Countries of the MENA are getting indebted

Countries of the MENA are getting indebted, starting with those involved with internal conflict such as Syria, Iraq, Libya and Yemen.  As far as Syria is concerned, The National of the United Arab Emirates on July 10, 2017 per Agence France-Presse and Associated Press reported citing a report of the World Bank that came out as the UN in yet another attempt to revive a moribund dialogue between the various parties to the conflict were again invited to the seventh round of indirect talks in Geneva. These will sit down knowing that per the World Bank , now into its sixth year, the violent conflict in Syria continues to take a heavy toll on the life of Syrian people and on the Syrian economy. The UN estimates that more than 250,000 people have died, while other sources place the death toll at almost 500,000 (470,000) with 1.2 million people injured. More than 6.3 million people are internally displaced and 4.9 million are officially registered as refugees. It is good to remember that at start of the conflict in 2011, the country had a GDP of $65 million.

Syria war has cost $226 billion to its economy: World Bank

The report came as the UN envoy to Syria Staffan de Mistura opened the seventh round of indirect talks in Geneva between Syrian government representatives and opposition leaders to try to wind down the civil war.

The war has killed over 320,000 people and displaced more than half the country’s population since it began in March 2011, but the destruction ran much deeper than death tolls or infrastructure damage, the World Bank said.

“The number of casualties is devastating, but the war is also destroying the institutions and systems that societies need to function, and repairing them will be a greater challenge than rebuilding infrastructures,” World Bank vice president for the Middle East and North Africa Hafez Ghanem said.

The World Bank report found that cumulative GDP losses since Syria’s conflict erupted “have been estimated at $226bn, about four times the Syrian GDP in 2010.”

It estimated that the conflict had damaged or destroyed 27 per cent of Syria’s housing stock and about half the country’s medical and educational facilities.

Those calculations were based on cross-checked satellite imagery of certain cities and areas and extrapolated based on a conflict intensity model.

The World Bank also found an average of 538,000 jobs had been lost annually between 2010 and 2015. It said more than three in four Syrians of working age — or about nine million people — were neither employed nor enrolled in any form of school or training.

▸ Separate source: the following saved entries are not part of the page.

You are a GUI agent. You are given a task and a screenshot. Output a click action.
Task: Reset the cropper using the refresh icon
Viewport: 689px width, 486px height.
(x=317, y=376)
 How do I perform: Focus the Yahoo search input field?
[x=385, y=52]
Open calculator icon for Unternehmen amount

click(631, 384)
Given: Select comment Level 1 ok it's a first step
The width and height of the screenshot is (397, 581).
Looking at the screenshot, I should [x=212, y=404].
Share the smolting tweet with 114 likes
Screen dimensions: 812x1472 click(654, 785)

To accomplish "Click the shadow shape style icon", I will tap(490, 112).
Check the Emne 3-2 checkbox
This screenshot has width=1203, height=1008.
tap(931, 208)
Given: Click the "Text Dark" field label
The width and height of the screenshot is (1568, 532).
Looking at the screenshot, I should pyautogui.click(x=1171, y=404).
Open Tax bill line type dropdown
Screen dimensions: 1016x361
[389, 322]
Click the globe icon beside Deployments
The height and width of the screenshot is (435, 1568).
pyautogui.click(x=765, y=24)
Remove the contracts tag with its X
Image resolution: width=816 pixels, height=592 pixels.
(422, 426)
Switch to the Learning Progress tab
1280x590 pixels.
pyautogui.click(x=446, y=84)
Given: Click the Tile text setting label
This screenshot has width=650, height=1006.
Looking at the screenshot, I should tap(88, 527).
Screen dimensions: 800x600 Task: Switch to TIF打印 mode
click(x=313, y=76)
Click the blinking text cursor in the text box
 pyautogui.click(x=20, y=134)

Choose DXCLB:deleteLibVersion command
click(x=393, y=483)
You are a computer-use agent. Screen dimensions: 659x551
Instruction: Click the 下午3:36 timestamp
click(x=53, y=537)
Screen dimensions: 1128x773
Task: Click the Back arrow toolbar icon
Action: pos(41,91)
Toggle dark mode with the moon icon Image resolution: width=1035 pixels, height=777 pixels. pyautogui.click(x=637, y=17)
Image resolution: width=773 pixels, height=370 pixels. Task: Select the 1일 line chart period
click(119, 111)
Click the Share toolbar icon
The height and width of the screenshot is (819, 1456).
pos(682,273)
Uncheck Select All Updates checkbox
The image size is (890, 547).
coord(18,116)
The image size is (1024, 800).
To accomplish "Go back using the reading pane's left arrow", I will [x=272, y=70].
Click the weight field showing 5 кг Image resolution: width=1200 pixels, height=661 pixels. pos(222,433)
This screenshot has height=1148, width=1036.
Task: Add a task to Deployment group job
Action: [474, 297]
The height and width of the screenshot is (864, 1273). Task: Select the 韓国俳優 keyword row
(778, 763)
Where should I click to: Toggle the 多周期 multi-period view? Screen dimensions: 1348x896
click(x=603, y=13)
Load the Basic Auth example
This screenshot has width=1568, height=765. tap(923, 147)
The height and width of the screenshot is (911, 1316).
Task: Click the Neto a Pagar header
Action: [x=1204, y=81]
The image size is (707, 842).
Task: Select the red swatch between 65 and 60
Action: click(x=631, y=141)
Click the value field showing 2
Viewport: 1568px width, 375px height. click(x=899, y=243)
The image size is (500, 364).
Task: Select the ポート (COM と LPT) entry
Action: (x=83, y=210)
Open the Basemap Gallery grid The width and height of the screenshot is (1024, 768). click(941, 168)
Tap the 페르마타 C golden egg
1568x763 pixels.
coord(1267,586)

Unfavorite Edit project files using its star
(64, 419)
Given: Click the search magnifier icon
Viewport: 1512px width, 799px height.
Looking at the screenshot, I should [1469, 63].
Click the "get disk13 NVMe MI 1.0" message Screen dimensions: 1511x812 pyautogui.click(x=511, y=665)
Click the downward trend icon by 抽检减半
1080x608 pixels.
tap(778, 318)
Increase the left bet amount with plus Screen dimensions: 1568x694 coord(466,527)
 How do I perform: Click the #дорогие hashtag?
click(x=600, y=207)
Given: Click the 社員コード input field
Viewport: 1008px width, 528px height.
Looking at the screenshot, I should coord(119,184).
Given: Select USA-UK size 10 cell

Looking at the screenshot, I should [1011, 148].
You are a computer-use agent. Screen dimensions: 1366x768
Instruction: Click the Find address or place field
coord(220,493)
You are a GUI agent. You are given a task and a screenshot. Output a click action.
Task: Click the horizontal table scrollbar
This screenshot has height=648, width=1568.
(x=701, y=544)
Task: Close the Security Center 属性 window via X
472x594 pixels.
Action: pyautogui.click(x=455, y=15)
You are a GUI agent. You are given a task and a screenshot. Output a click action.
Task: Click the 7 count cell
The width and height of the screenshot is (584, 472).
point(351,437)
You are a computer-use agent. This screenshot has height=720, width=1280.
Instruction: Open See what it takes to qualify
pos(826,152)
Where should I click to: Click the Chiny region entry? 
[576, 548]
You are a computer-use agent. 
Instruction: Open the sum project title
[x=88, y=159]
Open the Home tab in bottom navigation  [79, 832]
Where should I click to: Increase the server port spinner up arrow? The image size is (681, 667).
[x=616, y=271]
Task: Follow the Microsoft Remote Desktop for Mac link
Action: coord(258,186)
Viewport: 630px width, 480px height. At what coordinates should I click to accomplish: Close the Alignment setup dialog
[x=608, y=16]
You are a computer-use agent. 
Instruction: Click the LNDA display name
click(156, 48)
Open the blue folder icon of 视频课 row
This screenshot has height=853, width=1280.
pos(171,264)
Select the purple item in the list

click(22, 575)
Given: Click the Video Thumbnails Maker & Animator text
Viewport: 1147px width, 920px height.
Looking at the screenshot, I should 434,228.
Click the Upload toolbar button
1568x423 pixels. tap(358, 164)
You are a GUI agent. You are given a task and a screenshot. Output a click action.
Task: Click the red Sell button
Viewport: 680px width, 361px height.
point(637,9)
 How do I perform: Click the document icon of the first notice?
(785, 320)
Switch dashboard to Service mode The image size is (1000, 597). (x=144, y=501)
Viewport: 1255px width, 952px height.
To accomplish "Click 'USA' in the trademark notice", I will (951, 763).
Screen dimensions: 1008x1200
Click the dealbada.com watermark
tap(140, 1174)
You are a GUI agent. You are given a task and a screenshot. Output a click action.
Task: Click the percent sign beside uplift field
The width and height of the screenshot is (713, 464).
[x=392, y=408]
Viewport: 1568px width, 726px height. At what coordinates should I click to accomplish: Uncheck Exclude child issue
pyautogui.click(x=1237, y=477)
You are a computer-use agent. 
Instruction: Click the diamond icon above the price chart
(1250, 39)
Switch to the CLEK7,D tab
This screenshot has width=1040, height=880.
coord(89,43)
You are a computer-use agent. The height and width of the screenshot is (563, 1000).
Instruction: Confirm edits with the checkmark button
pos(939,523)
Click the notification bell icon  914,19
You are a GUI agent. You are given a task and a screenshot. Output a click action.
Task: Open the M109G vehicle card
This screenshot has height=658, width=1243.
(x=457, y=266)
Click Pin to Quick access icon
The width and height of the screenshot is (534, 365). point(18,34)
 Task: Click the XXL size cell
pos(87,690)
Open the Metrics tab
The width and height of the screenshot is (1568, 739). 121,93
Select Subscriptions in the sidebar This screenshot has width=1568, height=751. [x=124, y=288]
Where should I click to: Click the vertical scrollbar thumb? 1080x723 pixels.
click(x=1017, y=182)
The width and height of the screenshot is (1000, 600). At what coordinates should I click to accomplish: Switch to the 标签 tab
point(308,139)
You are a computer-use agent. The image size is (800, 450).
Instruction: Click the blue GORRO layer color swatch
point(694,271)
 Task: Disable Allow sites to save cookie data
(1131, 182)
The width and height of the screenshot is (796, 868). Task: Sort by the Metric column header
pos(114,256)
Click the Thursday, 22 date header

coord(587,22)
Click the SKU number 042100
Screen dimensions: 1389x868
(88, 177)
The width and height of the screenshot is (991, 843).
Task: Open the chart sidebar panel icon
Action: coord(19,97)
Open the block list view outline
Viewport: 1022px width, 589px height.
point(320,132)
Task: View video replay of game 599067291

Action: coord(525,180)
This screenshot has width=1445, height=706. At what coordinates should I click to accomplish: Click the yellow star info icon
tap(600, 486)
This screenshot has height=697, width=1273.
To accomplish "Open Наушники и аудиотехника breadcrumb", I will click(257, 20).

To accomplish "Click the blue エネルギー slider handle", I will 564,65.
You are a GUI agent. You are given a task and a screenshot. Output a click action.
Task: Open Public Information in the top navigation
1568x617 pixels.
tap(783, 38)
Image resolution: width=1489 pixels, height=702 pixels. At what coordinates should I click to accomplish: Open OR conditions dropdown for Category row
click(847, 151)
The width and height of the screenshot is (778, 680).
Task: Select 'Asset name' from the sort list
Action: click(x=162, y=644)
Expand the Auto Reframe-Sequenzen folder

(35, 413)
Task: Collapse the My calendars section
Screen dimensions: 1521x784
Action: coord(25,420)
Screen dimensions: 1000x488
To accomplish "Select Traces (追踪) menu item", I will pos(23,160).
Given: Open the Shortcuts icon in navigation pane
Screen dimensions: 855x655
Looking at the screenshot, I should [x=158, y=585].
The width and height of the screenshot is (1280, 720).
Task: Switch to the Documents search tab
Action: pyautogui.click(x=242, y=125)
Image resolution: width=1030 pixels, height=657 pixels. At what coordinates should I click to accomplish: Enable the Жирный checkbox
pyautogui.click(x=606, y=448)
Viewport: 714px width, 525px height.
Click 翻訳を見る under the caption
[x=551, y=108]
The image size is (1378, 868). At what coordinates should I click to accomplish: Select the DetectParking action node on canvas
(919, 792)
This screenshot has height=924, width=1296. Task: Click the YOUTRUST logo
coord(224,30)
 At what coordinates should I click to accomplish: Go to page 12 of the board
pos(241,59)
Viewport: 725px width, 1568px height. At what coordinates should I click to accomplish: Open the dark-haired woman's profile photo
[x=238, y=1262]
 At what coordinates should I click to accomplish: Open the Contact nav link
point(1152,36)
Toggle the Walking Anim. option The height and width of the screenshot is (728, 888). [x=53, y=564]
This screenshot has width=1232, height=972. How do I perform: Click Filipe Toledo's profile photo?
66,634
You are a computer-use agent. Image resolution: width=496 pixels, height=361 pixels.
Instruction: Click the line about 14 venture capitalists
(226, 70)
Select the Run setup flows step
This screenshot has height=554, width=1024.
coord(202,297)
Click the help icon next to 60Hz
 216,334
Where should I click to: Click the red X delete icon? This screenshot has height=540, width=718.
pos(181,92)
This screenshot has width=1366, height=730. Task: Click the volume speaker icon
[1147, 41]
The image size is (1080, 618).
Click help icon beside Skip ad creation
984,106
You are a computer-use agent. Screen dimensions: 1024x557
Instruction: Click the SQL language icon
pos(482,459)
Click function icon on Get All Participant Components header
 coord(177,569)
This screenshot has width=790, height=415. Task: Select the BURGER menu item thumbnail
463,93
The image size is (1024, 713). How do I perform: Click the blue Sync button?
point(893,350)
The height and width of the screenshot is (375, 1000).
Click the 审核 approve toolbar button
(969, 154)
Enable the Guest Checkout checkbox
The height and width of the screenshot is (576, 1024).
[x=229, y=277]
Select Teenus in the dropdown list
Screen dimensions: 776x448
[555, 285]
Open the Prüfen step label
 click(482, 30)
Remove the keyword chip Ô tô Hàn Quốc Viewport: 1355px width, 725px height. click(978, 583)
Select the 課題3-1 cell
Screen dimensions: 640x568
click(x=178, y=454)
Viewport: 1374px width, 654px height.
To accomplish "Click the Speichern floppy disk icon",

“The long-term consequences of this inactivity will be a collective loss of human capital leading to a shortage of skills in Syria,” it said.

During talks in Geneva, Mr de Mistura said agreements to de-escalate the fighting in Syria could simplify the conflict and lead to a phase of stabilising the country, but such deals must be an interim measure and avoid partition.

The start of the talks in Geneva coincided with the first full day of a ceasefire for southern Syria that was brokered last week by the US, Russia and Jordan.

Speaking at the start of five days of peace talks, Mr de Mistura said there were discussions in Amman to monitor the implementation of a US-Russian brokered ceasefire for south-west Syria.

“The agreement is basically broadly holding, quite well. In all agreements there is a period of adjustment, we are watching very carefully,” Mr de Mistura said. “But we can say we believe it has fairly good chances of working out.”

The Geneva talks are expected to last through the week.

The UN envoy will be shuttling between the two sides, which have so far only faced each other in ceremonial meetings that have been short on substance. Mr de Mistura was first to meet with representatives from Syrian president Bashar Al Assad’s government on Monday, before a meeting later with opposition representatives.

The UN-led diplomatic efforts seek partly to ensure humanitarian aid deliveries to Syria and plan for the day after the war is over.

The Syrian opposition is determined to achieve a political transition in Damascus, while Mr Al Assad’s government insists the talks should prioritise “the war on terror”.